By David Berman
LinkedIn Corp. (LNKD) hasn’t been faring well during the market downturn this year, falling 36% in mid-July as investors retreated from some of the riskier areas of the market. The stock debuted in May, following a well-hyped initial public offering that certainly benefited early investors. Despite the recent slide, the share price is still more than 50% above its opening price.
The wild swings haven’t dissuaded other companies from filing for IPOs. Renaissance Capital, a global IPO investment adviser and research firm, said that six additional companies joined the U.S. IPO pipeline on Wednesday alone, bringing the total to 180. The new ones operate in either technology and energy industries: Brightcove (BCOV), Genomatica (GENO), Laredo Petroleum (LPI), Inergy Midstream LP (NRGM), Jive Software (JIVE) and Eloqua (ELOQ).

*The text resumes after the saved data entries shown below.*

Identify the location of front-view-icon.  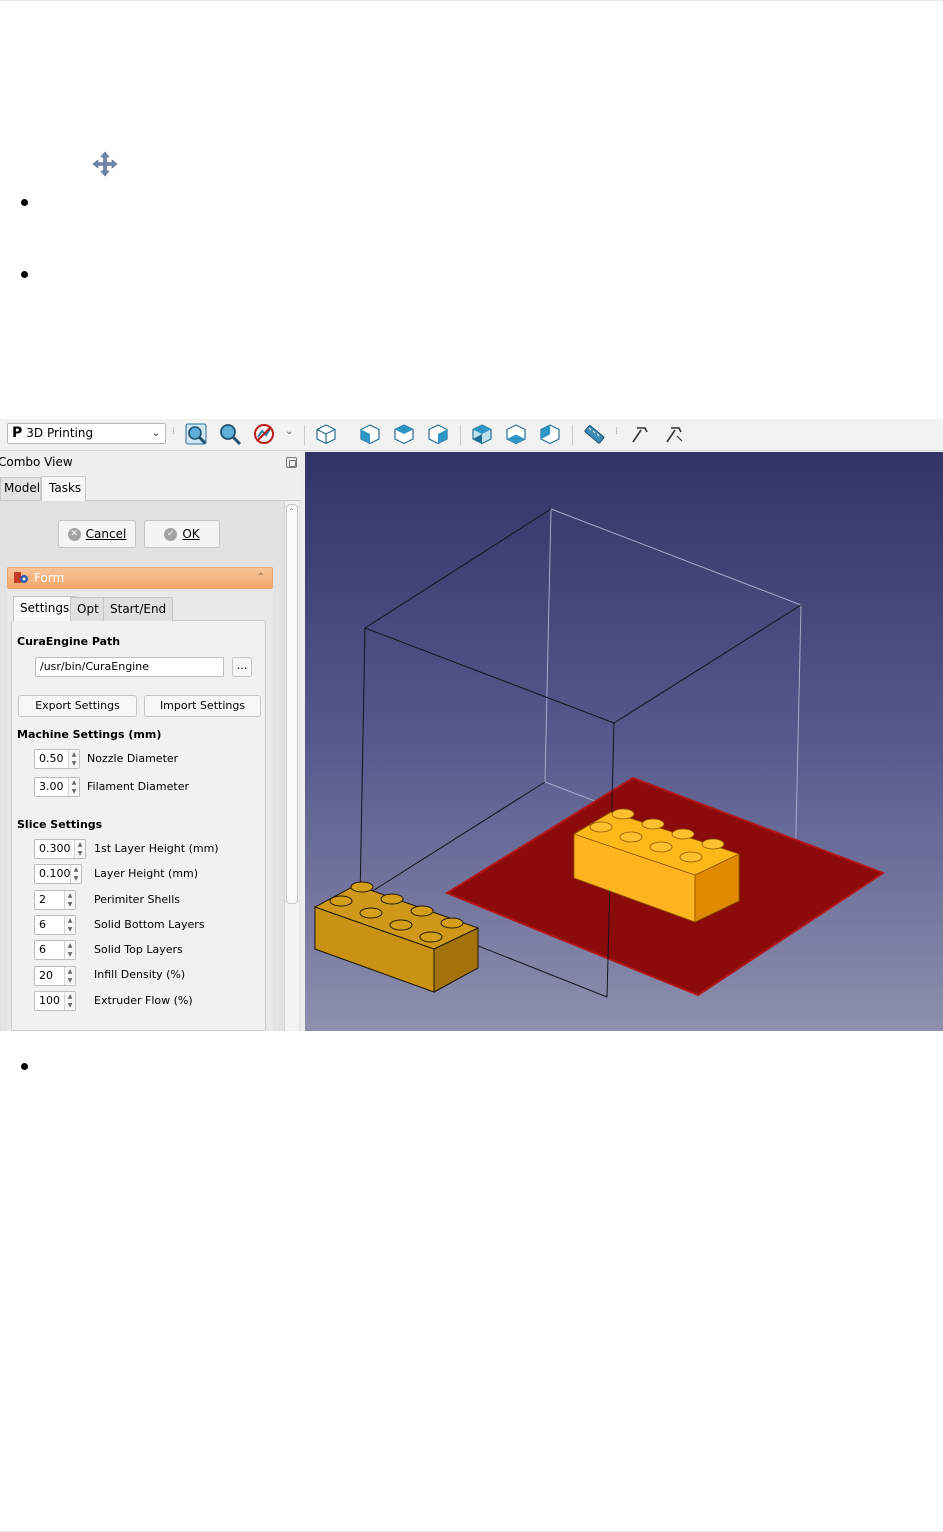
(370, 434).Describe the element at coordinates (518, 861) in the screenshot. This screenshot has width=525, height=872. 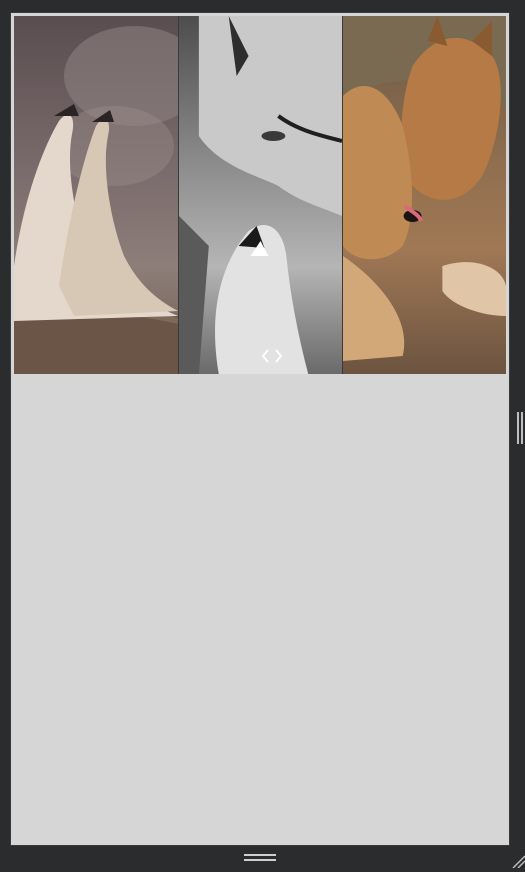
I see `resize-grip-icon` at that location.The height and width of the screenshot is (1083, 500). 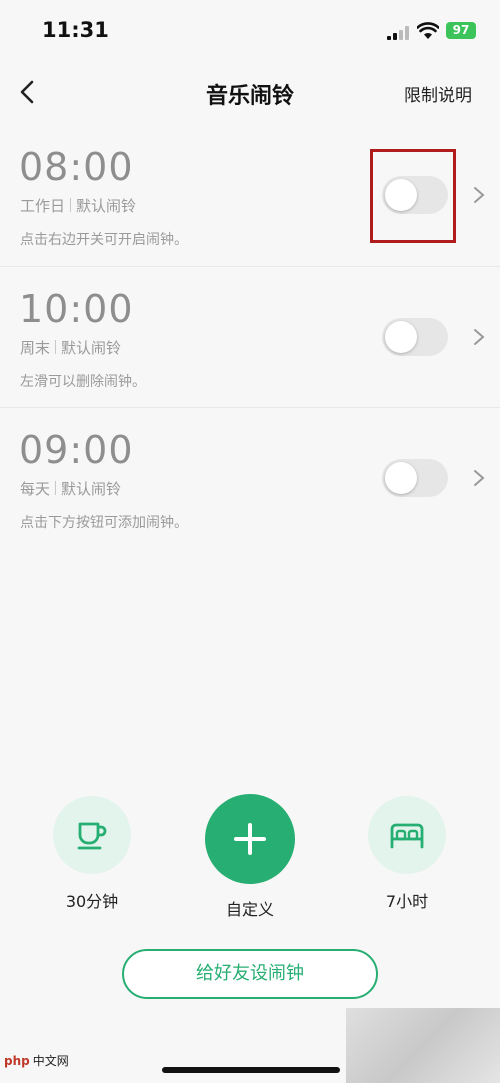 I want to click on coffee-cup-icon, so click(x=92, y=836).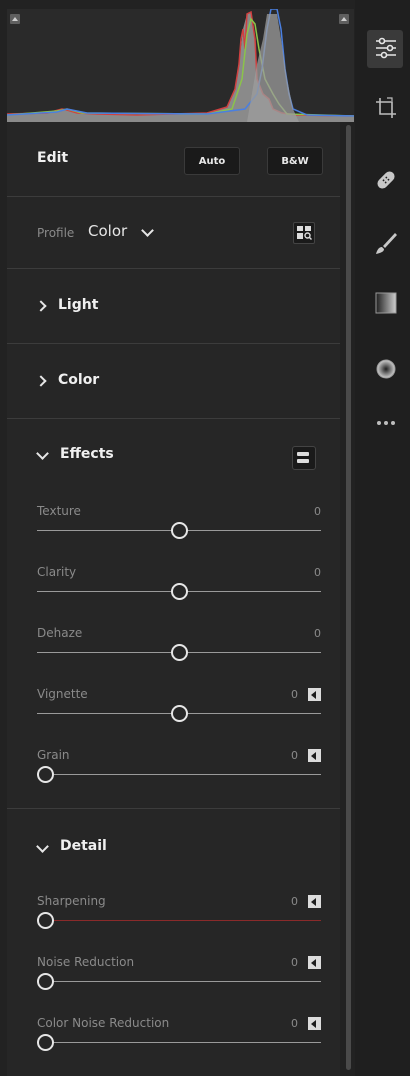 This screenshot has height=1076, width=410. I want to click on auto-button: Auto, so click(212, 161).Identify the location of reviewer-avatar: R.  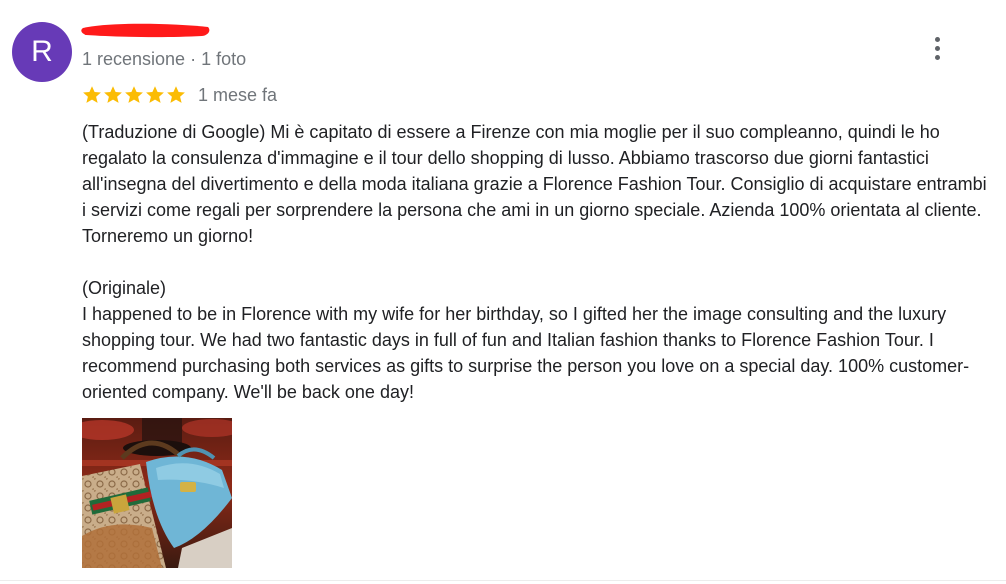
(42, 52).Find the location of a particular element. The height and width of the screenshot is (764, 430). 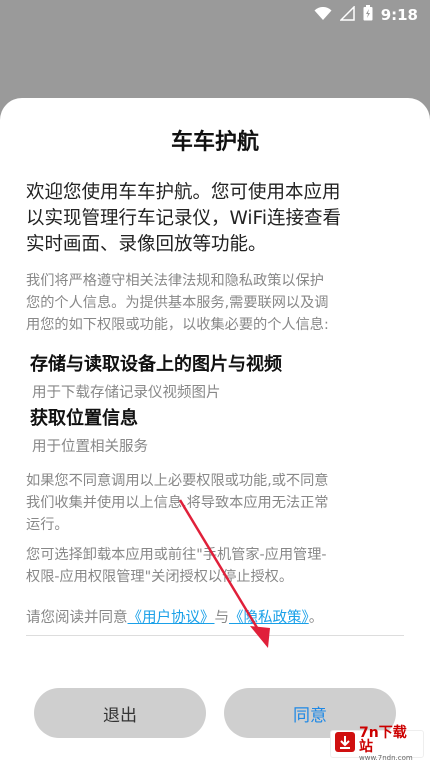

“Filings from relatively risky companies like Brightcove and Genomatica are striking given that even established companies may flounder in the current choppy markets,” Renaissance said in a note. “The companies will be hoping that recent investor interest in online video and bio-based petroleum alternatives, respectively, will outweigh lower risk tolerance.”
Of course, investors are still awaiting the final word from Facebook, whose anticipated IPO would definitely overshadow everything currently sitting in the pipeline, and perhaps everything that has ever gone public. CNBC reported in June that the social media behemoth was contemplating an IPO in the first quarter of 2012, with a $100-billion (yes, with a “b”) valuation.